EXERCISE GOAL:
Report each line from the records where the string "will" turns up.

INFORMATION SHOWN:
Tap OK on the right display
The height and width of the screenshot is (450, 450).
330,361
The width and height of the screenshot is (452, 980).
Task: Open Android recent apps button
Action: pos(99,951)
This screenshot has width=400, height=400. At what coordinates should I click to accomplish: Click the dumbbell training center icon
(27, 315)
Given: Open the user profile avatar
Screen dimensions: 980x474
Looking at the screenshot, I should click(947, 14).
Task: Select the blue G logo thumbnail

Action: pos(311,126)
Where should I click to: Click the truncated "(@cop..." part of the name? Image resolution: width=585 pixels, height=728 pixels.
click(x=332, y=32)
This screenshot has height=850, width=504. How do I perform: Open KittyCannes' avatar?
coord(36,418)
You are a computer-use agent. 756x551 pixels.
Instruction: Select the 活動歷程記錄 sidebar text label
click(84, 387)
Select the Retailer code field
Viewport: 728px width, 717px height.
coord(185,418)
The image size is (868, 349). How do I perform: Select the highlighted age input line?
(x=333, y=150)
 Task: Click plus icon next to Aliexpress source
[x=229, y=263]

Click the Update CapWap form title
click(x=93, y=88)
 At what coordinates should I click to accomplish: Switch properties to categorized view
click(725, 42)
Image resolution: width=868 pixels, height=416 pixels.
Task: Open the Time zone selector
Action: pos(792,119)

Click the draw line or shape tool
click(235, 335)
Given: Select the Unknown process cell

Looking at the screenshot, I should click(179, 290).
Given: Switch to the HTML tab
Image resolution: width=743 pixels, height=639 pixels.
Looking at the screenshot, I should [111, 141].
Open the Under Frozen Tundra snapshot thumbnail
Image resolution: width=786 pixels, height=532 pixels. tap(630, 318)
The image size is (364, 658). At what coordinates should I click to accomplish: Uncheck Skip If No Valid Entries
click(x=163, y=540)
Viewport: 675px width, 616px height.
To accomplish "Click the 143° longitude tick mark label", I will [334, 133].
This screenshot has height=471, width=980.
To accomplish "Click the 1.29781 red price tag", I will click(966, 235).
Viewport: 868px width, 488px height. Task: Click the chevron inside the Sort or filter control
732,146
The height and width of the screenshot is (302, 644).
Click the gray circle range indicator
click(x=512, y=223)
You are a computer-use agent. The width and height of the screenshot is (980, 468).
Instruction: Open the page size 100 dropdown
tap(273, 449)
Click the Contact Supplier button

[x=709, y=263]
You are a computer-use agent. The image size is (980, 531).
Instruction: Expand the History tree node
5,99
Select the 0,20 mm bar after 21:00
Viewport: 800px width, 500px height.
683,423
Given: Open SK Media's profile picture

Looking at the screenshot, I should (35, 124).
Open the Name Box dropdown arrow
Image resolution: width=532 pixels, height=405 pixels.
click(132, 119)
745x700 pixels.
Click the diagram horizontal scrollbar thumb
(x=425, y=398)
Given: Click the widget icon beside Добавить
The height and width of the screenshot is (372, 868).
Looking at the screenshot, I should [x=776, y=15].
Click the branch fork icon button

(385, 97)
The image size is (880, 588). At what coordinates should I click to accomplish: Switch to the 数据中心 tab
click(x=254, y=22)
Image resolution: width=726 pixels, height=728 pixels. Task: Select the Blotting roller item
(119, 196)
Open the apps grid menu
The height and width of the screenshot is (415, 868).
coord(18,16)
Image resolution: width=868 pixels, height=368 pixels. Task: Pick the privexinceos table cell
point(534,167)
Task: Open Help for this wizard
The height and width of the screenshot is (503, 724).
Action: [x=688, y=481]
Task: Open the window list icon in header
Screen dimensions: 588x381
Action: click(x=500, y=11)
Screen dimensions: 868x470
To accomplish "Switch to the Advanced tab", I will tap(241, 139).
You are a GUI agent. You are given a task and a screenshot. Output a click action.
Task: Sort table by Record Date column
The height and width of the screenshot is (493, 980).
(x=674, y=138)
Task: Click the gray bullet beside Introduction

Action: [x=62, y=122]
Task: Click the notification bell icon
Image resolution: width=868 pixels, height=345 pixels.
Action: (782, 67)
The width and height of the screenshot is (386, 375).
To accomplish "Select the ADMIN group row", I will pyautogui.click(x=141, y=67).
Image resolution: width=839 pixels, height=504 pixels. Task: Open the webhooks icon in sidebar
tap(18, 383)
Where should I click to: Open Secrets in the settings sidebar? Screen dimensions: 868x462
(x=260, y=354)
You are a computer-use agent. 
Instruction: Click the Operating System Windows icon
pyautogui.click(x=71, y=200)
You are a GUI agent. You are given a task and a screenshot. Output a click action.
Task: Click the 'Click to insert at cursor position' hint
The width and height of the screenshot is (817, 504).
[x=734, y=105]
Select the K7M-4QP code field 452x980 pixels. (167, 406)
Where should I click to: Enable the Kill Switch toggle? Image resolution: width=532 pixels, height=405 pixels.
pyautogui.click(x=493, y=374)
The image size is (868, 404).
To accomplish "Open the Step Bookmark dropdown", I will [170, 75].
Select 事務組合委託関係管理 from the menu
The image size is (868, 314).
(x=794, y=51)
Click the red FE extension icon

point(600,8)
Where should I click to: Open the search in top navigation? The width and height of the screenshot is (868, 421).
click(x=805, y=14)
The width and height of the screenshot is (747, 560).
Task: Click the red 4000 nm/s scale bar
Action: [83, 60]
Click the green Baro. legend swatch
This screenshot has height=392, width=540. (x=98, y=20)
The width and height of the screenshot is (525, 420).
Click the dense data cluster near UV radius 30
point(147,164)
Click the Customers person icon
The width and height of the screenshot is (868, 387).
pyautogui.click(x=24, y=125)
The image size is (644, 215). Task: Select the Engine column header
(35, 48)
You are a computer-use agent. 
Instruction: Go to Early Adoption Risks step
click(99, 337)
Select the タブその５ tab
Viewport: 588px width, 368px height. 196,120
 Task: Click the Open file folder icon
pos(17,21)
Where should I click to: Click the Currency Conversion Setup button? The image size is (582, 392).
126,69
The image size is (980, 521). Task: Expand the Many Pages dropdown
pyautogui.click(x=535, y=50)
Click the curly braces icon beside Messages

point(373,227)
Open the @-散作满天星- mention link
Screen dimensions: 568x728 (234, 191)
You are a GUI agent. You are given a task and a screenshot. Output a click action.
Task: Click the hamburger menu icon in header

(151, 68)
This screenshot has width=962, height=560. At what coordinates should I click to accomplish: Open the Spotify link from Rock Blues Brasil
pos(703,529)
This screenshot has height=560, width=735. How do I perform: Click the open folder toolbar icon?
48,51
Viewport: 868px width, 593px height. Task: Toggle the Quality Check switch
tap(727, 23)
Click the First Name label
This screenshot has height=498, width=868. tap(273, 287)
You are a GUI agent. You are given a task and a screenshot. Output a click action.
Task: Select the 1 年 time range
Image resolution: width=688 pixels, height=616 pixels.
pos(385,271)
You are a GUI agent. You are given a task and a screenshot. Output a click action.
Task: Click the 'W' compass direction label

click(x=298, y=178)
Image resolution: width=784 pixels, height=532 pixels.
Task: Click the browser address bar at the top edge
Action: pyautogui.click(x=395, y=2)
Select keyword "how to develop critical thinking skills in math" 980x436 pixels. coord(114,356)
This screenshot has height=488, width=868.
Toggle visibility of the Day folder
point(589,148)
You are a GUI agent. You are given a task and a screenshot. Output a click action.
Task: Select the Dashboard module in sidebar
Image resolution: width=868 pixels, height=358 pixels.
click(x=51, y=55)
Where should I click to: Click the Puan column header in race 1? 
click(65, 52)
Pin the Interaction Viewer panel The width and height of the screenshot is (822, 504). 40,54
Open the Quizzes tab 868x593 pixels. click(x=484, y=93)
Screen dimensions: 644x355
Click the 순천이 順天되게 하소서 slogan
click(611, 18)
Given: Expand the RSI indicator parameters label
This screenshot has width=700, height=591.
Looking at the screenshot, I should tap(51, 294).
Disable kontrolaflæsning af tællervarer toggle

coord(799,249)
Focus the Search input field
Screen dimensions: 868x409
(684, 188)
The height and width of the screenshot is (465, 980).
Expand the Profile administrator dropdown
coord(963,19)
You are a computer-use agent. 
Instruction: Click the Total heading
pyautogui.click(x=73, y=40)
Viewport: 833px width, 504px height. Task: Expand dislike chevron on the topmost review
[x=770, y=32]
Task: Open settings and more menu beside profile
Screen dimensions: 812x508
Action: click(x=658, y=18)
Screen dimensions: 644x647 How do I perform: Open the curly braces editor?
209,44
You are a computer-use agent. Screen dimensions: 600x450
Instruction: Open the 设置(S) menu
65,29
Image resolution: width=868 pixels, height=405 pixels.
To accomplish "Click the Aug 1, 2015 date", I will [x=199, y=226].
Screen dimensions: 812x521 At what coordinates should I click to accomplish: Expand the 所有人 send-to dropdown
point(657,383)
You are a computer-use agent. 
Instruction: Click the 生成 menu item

SOLUTION BELOW:
To accomplish "Click the 143° longitude tick mark label", I will [334, 133].
To accomplish "Click the 1.29781 red price tag", I will click(966, 235).
To accomplish "Switch to the Advanced tab", I will tap(241, 139).
To accomplish "Select the ADMIN group row", I will pyautogui.click(x=141, y=67).
To accomplish "Open the Step Bookmark dropdown", I will [170, 75].
To accomplish "Click the Aug 1, 2015 date", I will [x=199, y=226].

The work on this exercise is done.